Hey girl! This is such a great question and I thank you for trusting me with the answer.

Living together before marriage has become such a norm in our culture today that hardly anyone blinks an eyelid when considering it. But that’s the worldly way of proceeding in a relationship and certainly not the right way.

I understand that you feel he’s “The One” and you’re going to live together eventually, so why not now? But even if all goes according to plan, it still wouldn’t have been God’s way. And don’t you want to do it His way?

You write that living together before marriage will “get all the jitters and butterflies out of the way.” But you’re supposed to get the jitters and butterflies! It comes with getting married and beginning a life together. It’s part of the fun and the transition into marriage, and it’s a great feeling worth waiting for.

You see, my concerns with cohabitation are these:

  1. People who live together before marriage tend to have premarital sex. I know, you probably don’t plan on that, but it’s more likely to happen when two people who are attracted to each other live together. You’re there together at night, getting cozy on a couch, blah, blah, blah…need I say more?
  2. Couples who cohabit often delay marriage. They feel like they’re already living together, so what more could marriage offer except a more solid commitment? And after living together and maybe experiencing some of the realities that come with sharing a home, some individuals have a harder time following through with the marriage step.
  3. Silly arguments about toothpaste in the sink may lead to a breakup. Really!

#### [Exercise requirements]
1 - In the advice on living together before marriage, what does the reader say moving in early would get out of the way?
2 - Carry on the advice on living together before marriage, starting right after its last sentence.
The entries that come after this have nothing to do with the advice on living together before marriage.

#### [Provided records]
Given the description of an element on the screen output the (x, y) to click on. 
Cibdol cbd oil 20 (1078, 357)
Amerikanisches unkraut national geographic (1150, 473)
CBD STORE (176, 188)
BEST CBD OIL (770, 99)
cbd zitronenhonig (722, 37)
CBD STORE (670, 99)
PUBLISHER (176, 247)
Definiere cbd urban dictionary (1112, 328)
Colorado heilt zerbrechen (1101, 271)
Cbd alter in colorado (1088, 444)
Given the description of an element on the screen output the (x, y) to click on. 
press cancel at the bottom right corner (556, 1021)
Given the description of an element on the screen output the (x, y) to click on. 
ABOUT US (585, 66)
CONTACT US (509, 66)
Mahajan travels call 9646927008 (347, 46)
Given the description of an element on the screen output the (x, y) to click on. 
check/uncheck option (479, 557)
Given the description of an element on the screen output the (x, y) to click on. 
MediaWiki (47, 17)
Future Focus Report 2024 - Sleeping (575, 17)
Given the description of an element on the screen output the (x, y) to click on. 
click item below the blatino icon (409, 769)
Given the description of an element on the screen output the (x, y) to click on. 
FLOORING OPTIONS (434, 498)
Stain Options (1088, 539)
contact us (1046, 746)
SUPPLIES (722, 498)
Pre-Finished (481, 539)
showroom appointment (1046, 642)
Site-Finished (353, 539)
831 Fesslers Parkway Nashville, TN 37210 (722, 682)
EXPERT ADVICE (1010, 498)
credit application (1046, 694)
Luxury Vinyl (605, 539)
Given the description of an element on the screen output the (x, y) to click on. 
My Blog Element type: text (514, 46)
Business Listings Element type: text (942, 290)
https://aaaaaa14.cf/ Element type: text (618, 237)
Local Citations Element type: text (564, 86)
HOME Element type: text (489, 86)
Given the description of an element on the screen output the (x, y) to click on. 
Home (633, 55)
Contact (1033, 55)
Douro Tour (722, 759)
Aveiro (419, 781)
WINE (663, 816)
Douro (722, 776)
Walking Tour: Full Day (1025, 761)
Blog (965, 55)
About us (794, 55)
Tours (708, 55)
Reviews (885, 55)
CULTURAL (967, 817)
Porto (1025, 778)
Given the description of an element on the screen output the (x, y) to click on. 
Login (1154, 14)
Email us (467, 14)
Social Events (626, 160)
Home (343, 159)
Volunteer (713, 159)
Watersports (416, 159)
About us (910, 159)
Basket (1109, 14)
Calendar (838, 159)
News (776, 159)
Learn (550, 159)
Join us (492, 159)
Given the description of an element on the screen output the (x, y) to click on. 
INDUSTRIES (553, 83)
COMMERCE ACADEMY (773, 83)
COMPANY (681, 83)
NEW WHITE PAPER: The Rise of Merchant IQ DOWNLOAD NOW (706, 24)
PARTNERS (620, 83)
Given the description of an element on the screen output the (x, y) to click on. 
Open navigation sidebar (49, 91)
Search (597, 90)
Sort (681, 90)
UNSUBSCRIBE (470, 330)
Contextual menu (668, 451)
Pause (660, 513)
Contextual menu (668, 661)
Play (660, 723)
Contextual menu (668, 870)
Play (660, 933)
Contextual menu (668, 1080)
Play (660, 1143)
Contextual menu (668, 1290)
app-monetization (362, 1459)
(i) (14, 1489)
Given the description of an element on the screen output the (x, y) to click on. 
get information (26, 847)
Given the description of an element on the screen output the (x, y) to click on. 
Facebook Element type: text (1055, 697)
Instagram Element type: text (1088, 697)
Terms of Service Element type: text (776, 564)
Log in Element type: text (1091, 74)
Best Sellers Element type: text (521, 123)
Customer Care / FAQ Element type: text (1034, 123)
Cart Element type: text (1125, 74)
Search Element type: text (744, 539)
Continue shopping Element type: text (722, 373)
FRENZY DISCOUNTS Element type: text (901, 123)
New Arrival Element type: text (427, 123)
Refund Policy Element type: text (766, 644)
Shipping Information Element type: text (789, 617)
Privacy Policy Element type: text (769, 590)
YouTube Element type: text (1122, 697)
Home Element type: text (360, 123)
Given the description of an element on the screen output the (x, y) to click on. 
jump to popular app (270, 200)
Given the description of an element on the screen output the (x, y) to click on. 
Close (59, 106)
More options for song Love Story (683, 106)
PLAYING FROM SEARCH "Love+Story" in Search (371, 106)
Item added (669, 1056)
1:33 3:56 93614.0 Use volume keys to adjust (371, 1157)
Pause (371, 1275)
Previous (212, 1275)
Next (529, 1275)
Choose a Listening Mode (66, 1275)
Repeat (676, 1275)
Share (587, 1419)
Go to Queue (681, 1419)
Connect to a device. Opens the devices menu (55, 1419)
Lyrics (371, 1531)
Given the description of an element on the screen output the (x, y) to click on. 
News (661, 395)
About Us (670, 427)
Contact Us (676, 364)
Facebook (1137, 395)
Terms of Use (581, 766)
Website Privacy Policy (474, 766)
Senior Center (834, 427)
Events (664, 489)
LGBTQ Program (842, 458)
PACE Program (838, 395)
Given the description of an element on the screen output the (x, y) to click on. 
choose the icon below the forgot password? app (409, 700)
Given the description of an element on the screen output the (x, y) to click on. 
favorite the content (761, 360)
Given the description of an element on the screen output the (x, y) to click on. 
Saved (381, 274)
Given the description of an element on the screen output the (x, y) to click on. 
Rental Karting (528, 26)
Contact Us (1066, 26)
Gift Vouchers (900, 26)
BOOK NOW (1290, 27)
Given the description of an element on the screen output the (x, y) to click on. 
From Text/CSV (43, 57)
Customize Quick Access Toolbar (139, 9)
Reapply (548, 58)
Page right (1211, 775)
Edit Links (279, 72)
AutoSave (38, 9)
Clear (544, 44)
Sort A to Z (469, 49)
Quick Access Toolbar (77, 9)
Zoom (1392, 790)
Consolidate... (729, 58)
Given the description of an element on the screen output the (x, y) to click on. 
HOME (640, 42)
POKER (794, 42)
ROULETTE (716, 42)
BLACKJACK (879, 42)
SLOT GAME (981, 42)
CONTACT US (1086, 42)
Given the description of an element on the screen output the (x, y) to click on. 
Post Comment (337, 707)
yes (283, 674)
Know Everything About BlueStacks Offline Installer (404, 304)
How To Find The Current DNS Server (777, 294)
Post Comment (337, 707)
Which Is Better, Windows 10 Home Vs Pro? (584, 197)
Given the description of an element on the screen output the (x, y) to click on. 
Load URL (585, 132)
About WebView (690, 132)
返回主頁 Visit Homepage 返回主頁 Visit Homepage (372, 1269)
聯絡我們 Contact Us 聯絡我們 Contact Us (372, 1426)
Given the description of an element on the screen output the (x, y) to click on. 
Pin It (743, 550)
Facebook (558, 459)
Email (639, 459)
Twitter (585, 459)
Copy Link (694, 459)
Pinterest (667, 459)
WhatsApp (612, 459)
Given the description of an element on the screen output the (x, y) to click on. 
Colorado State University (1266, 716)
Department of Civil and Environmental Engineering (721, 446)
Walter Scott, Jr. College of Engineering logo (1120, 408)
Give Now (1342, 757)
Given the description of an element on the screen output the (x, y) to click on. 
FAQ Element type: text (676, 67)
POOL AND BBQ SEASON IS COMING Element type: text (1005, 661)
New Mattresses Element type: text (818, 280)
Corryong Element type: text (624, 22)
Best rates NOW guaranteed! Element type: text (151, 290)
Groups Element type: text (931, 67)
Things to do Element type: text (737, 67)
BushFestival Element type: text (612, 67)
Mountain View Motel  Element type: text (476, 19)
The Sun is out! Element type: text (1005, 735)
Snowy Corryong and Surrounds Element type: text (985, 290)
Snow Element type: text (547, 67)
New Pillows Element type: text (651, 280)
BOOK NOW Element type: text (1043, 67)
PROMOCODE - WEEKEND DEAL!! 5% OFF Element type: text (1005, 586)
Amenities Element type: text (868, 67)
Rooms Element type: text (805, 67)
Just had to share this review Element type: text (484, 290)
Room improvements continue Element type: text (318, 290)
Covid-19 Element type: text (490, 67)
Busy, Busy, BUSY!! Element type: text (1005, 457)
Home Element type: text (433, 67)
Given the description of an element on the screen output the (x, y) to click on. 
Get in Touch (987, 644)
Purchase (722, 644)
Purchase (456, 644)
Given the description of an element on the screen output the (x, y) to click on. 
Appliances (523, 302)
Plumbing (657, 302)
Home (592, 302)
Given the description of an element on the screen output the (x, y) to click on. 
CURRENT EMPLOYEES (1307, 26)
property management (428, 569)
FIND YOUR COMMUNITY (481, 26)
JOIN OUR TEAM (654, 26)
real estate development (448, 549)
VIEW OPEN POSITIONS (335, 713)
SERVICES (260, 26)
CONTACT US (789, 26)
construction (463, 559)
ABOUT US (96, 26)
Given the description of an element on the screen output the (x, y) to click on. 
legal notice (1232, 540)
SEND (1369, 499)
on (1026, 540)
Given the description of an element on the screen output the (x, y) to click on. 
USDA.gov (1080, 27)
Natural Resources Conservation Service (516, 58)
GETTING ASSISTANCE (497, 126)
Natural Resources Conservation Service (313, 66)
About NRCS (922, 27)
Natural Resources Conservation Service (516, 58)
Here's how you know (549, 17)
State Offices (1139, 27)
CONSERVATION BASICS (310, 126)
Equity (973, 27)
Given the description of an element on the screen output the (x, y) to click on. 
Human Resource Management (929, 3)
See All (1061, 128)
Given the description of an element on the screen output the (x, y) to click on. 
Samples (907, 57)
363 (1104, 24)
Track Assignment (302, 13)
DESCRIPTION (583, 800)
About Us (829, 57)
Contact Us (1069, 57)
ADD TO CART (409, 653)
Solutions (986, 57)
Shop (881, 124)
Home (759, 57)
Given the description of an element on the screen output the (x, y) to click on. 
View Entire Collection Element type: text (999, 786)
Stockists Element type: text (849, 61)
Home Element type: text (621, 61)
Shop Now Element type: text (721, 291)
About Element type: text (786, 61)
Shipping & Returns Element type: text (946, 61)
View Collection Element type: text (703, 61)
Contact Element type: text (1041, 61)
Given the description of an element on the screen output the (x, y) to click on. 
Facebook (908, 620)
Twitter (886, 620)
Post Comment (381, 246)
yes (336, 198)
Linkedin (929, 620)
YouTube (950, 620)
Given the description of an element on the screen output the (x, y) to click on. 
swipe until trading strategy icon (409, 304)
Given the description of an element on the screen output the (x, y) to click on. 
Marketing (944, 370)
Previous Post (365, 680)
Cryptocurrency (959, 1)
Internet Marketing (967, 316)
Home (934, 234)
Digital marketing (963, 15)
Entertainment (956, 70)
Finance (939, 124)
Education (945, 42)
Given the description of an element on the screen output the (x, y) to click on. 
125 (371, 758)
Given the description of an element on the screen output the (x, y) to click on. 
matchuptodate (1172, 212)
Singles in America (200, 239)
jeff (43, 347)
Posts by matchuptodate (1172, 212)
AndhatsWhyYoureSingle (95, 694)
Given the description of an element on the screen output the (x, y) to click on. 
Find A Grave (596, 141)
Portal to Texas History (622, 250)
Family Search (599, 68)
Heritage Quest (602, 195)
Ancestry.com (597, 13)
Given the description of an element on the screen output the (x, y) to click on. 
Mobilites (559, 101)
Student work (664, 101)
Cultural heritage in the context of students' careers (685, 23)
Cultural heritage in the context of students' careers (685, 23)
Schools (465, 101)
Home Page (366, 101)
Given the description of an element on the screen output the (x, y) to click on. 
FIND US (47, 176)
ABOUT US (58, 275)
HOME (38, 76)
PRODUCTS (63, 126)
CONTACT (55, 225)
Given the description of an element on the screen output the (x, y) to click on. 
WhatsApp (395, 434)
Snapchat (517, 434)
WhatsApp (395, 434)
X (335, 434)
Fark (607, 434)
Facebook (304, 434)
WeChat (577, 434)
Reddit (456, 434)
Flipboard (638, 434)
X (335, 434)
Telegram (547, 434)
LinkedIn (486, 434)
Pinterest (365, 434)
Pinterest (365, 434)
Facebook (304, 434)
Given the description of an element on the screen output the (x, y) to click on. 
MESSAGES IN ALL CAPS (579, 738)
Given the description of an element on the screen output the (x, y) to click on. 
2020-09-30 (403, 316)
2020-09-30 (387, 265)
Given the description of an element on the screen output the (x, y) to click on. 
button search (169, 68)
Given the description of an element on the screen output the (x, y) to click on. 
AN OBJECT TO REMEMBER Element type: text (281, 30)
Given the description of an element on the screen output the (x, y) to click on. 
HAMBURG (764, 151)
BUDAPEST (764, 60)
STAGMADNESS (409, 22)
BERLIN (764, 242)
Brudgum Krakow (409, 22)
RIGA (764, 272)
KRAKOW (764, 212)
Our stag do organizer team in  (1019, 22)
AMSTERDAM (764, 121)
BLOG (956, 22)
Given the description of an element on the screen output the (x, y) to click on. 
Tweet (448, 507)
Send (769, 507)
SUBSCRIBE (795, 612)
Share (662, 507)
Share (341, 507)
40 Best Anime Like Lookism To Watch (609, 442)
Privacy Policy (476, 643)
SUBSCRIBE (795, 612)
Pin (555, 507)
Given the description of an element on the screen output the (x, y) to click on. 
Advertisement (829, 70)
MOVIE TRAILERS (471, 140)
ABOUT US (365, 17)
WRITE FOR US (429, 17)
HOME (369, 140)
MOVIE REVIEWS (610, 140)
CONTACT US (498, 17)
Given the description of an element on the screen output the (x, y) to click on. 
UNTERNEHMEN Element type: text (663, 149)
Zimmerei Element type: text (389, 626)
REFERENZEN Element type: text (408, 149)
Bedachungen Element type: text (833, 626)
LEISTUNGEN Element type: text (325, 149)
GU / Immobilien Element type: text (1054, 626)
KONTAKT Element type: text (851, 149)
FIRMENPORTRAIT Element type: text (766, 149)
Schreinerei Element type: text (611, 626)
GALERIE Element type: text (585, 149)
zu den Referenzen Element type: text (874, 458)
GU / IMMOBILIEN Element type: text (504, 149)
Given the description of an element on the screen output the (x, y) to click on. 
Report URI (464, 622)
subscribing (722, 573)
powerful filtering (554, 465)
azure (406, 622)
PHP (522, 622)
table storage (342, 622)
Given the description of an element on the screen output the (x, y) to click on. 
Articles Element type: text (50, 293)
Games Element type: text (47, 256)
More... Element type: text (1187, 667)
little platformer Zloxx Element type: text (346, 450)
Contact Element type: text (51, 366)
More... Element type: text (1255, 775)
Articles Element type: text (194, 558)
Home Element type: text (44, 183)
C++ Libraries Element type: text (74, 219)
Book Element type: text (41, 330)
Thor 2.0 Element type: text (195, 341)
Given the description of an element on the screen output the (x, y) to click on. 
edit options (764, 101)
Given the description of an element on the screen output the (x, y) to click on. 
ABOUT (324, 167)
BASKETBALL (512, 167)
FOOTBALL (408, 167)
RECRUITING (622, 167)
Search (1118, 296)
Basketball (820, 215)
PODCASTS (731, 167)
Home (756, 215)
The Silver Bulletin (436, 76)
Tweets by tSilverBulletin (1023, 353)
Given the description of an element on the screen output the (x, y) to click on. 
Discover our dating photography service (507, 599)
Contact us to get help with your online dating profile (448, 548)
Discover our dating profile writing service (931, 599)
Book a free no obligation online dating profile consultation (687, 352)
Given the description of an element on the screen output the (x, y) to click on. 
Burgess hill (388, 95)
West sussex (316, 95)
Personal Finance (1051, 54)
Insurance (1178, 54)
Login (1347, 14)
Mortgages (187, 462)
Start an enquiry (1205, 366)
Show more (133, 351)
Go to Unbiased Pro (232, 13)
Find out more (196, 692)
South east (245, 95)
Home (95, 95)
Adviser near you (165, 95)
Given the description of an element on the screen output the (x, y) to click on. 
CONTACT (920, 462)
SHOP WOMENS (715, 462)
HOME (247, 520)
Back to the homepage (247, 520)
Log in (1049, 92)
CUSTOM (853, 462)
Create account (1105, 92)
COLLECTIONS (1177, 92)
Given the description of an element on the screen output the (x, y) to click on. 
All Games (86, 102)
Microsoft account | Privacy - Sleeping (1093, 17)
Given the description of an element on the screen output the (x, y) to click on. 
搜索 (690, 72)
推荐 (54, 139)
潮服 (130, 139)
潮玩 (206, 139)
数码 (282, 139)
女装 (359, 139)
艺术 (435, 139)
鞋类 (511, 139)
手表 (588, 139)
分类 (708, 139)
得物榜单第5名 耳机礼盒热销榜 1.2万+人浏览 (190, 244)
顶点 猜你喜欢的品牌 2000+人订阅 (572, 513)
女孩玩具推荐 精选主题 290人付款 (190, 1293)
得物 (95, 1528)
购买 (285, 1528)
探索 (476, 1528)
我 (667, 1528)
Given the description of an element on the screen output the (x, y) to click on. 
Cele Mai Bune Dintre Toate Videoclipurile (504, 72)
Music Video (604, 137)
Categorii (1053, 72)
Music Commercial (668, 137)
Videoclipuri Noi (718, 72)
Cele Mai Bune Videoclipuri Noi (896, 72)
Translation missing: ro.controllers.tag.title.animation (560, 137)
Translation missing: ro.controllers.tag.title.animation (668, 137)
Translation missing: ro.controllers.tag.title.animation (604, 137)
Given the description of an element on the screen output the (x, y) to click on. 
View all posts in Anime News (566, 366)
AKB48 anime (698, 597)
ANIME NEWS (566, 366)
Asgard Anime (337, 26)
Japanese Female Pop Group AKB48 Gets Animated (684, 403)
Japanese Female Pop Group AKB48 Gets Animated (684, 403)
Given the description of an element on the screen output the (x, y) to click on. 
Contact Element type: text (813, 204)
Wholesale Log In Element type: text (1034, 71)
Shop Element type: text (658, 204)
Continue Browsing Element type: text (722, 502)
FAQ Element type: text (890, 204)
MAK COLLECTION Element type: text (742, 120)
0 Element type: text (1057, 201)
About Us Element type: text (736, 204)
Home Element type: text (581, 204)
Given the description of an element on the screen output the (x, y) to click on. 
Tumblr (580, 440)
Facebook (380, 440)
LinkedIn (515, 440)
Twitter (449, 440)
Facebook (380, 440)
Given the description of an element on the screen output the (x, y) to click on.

#### [Answers to the tasks]
1 - All the jitters and butterflies.

2 -
  4. And what if you two do break up? I know, I know…you’re not going to break up. But what if you do? There’s the whole messy scenario of having to pack up and leave. And go where? Living together complicates everything. And a breakup after living together would be so much harder to deal with than if you were just courting.

What you need to know about someone can be realized outside of living together, and bad habits that are hidden during date nights are usually not worth divorcing over. So don’t assume that you can figure out what a person is really like by living with him. A person is kind and considerate all the time. He’s clean all the time. He’s helpful, hardworking and responsible all the time. If you don’t learn these things about a person outside of living with him, then you’re not learning about him.

So, here’s what I think you should do:

  1. Be sure that he’s The One! I’m guessing you’re in the courting stage of your relationship. You’re “pretty sure” he’s The One, so turn that “pretty sure” into a “sure” and get to know your beau as well as you can. And let him get to know you. Share your likes and dislikes, wishes, dreams and how you see your future together. How many children are you planning to have? Are you both going to work? And so on. All of these questions should be discussed now. And having conversations now will open up those lines of communication needed in a marriage.
  2. Meet with your priest or pastor. No, not to discuss the wedding date, but to have some guidance in your discussions. He will give you a rounded idea of what a Christian marriage is all about. And this will prepare you so much more than living together will.
  3. Pray for God’s guidance. And pray for patience. If you want to enter a Christian marriage, then pray that you really have found The One and that the two of you enter into it with dignity, patience and composure.
  4. Read your Bible. There’s so much written in the New Testament about Christian marriage. And this should guide you and your beau during your courtship.

Good luck and God bless!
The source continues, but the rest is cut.